In particular, we use:
• Google Ads
Search engine advertising. Provider: Google. Advertising is based in part on search queries. Various domain names are used for Google Ads, in particular doubleclick.net, googleadservices.com and googlesyndication.com. Data protection information: Advertising Privacy Policy and “Manage ads shown to you”.
• LinkedIn Ads
Social media advertising. Providers: LinkedIn Corporation (USA) and LinkedIn Ireland Unlimited Company (Ireland). Data protection information includes remarketing and targeting using the LinkedIn Insight Tag, “Privacy”, the Privacy Policy, the Cookie Policy and options to opt out of personalized advertising.
• Meta Ads
Social media advertising on Facebook and Instagram. Providers: Meta Platforms Ireland Limited (Ireland) and other Meta companies, including companies based in the USA. Data protection information includes targeting and retargeting, in particular using the Meta Pixel and Custom Audiences, including Lookalike Audiences. Further information is available in the Privacy Policy and under “Ad Preferences”. User login may be required.
• TikTok Ads
Social media advertising. Providers for users in the European Economic Area, Switzerland and the United Kingdom are TikTok Information Technologies UK Limited (United Kingdom) and TikTok Technology Limited (Ireland). For users in the USA, the provider is TikTok Inc. (USA). For most users in the rest of the world, the provider is TikTok Pte. Ltd. (Singapore). Data protection information includes remarketing and targeting using the TikTok Pixel, the Privacy Policy, the Children’s Privacy Policy, the TikTok Partner Privacy Policy and the Cookie Policy.
13. Performance and Reach Measurement​
We seek to measure the success and reach of our activities and services. In this context, we may also measure the effectiveness of references by third parties or test how different parts or versions of our digital presence are used. This may include A/B testing. Based on the results, we may correct errors, strengthen popular content or make improvements.
For performance and reach measurement, the IP addresses of individual users are usually collected. In such cases, IP addresses are generally shortened using IP masking in order to comply with the principle of data minimization. Cookies may be used and user profiles may be created.
Any user profiles created may include visited pages or viewed content on our digital presence, information about screen size or browser window size and the user’s approximate location.

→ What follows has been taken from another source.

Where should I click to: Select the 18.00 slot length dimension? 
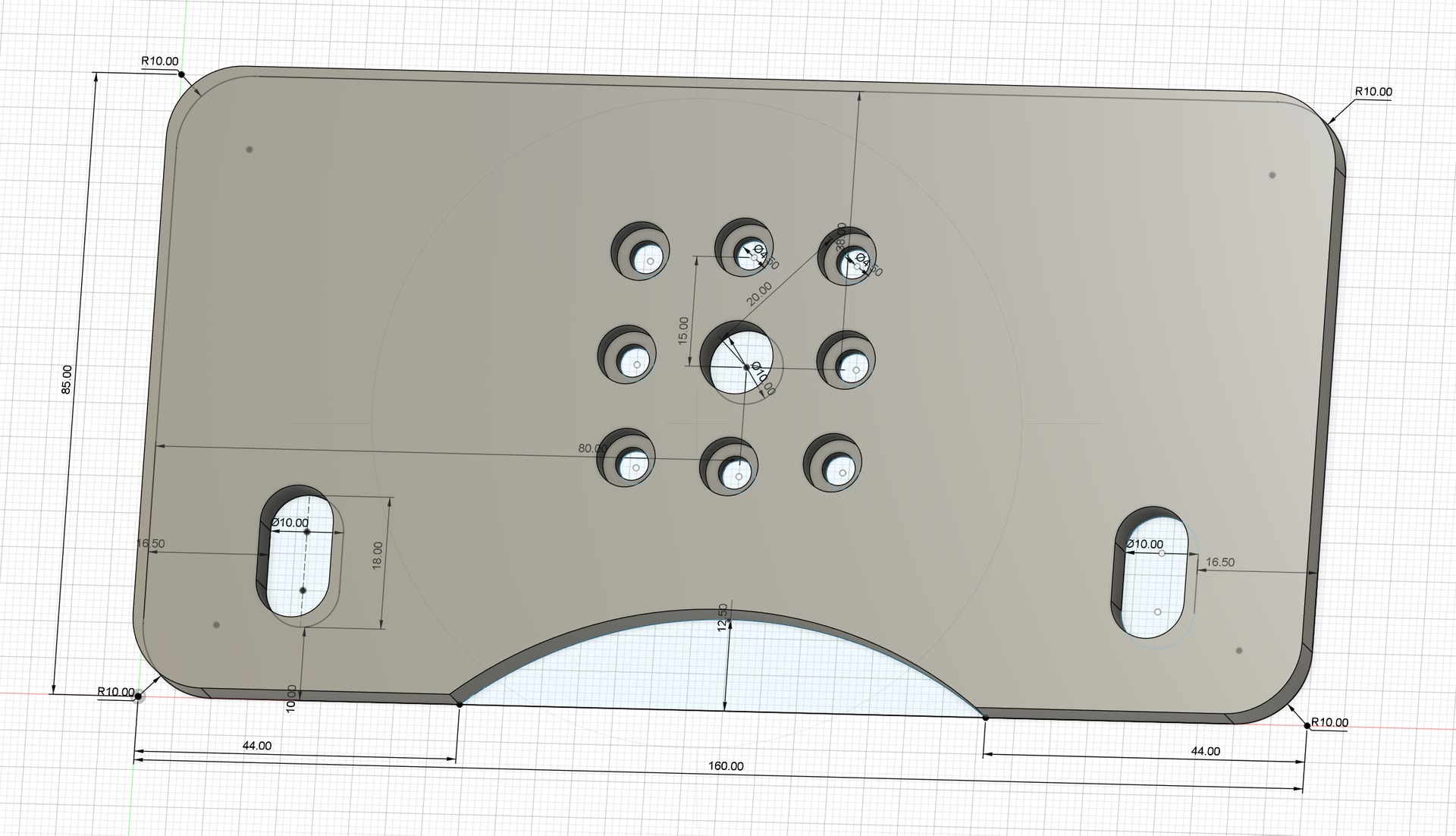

User profiles are created exclusively in pseudonymized form and are not used to identify individual users.
Certain third party services with which users are registered may associate the use of our online services with the corresponding user account or user profile.
In particular, we use:
• Google Marketing Platform
Performance and reach measurement, in particular using Google Analytics. Provider: Google. Measurement may take place across different browsers and devices using cross device tracking with pseudonymized IP addresses. Full IP addresses are transmitted to Google in the USA only in exceptional cases. Further information is available in the Google Analytics Privacy Policy and the “Browser Add on to Disable Google Analytics”.
• Google Tag Manager
Integration and management of services from Google and third parties, in particular for performance and reach measurement. Provider: Google. Further data protection information can be found in the Google Tag Manager Privacy Policy and in the privacy policies of the individual integrated services.
​
14. Final Notes on This Privacy Policy
This Privacy Policy was created using the privacy policy generator of Datenschutzpartner. We may update this Privacy Policy at any time. We will inform you of updates in an appropriate manner, in particular by publishing the current version of this Privacy Policy on our website.